I think that Tocqueville would have said that America’s near total lack of true freedom of thought and opinion did not exist because America was America, but because America was so excessively democratic. Thus, as mass democracy spread to other countries, the phenomenon would spread as well.

The reader also says: “However a noted exception to this in Canada is in Quebec. Perhaps the lack of this phenomenon in the US is because there is little ethno-religious tensions so they aren’t many large groups of people still stewing over wrongs committed centuries earlier? Perhaps the view of Democracy as the final stage of human governance is another reason for this phenomenon? Once “the will of the people” has spoken can you reverse it? And if Democracy is bad then what form of government would be better?”This cuts to the larger context of Tocqueville’s arguments that I was quoting. Tocqueville was noting that public opinion was unassailable in America because the majority ruled everything so tyrannically. In Europe, even where democracy existed, old aristocracies and churches and monarchs would constantly provide competing ideas and ideologies to those of the democratic mass.
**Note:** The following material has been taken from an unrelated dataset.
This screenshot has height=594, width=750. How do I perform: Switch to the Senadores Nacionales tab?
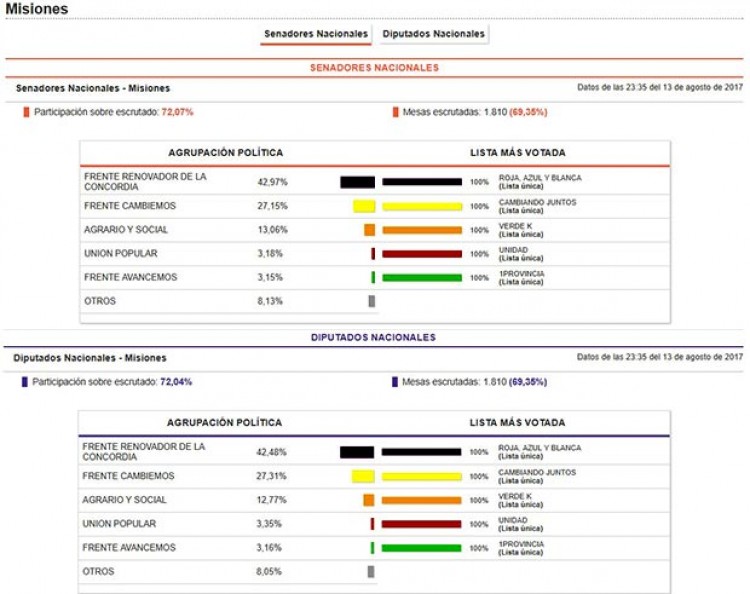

Or, as the reader notes, there were competing ethnic groups and religious groups. American public opinion has generally regarded any serious allegiance to ethnic groups or institutional churches to be more or less treasonous, so perhaps diversity in opnion has always been crushed before it even gets started. At least, this is the general vein of what Tocqueville is saying.

So what’s the solution to this dictatorship of public opinion fostered by democracy?

Well, I don’t dismiss democracy outright as a workable form of government (the Swiss do a pretty good job with it), but Tocqueville would say that there needs to be a healthy number of non-democratic institutions that can balance it out. I would also suggest Rothbard’s model of “radical decentralization” as a means of protecting minorities and minority opinion.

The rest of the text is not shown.